A homossexualidade como opção
O enfoque aqui é o comportamento sexual. Há um esquecimento calculado da dimensão da orientação sexual. Esta perspectiva é defendida pelo discurso homofóbico e particularmente o religioso. A premissa “ama o/a pecador/a mas condena o pecado” assenta como uma luva. O/a pecador/a (“o” e/ou “a” homossexual) não é rejeitado (mesmo que, inevitavelmente, tenha uma orientação sexual) mas se tiver um comportamento sexual e aí condena-se esse comportamento. Há uma avaliação moral que funciona como uma reprovação violenta que pune o sujeito para que este (ou esta) passe a ter comportamentos heterossexuais (os comportamentos politico/ideologicamente convenientes). Independentemente de ter ou não uma orientação sexual.
Ora, um discurso homofóbico tão assertivo cai em dois erros fundamentais:
a) Como interpretar a orientação sexual? Não se pode negar ou omitir dimensões…
b) Se o comportamento homossexual é uma escolha, o comportamento heterossexual também. Perde pois o comportamento heterossexual o seu carácter “natural” (e naturalizado), mesmo que maioritário…
Em relação a esta última premissa o discurso homofóbico não se pode defender sem considerar a orientação sexual (por exemplo: “toda a gente nasceu heterossexual e depois existe um grupo de indivíduos que se desvia”; se há gente que nasceu heterossexual, quer dizer que uma orientação porque ninguém nasce a fazer o que quer que seja). É a concepção da heterossexualidade dada/homossexualidade como excesso/libertinagem. Entramos pois no ponto fundamental:
c) A homossexualidade como escolha nunca poderá ser doença pois as escolhas não poderão ser consideradas doenças.
d) A homossexualidade como escolha politiza a discussão e relaciona a homossexualidade com duas premissas democráticas fundamentais: a liberdade individual/corporal e a liberdade de escolha. É pois uma mais-valia para o debate pro-direitos civis, pro-contracto social.
Em suma: o discurso homofóbico da homossexualidade como escolha é, sem querer, emancipatório e despatologizante.

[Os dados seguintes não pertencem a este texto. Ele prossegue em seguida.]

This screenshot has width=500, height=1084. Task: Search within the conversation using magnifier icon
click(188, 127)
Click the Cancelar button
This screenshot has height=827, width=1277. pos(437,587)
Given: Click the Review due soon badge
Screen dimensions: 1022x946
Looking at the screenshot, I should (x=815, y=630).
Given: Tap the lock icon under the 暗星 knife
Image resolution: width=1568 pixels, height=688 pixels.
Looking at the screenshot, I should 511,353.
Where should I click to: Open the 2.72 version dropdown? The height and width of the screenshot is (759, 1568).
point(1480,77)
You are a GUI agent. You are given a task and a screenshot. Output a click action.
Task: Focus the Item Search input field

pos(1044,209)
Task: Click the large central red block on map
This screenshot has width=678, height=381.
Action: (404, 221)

Assim, não há uma verdade. Há uma conveniência de verdades que são úteis ou inúteis consoante o contexto. Por isso, (e isto é para muitos gays defensores da homossexualidade como orientação) não se deixem levar pelo discurso do determinismo e tenham um discurso mais flexível e plural. Uma homofobia (estratégia moderna de eugenização heterossexista) confusa (legitimamente) é meio caminho para a sua auto-destruição.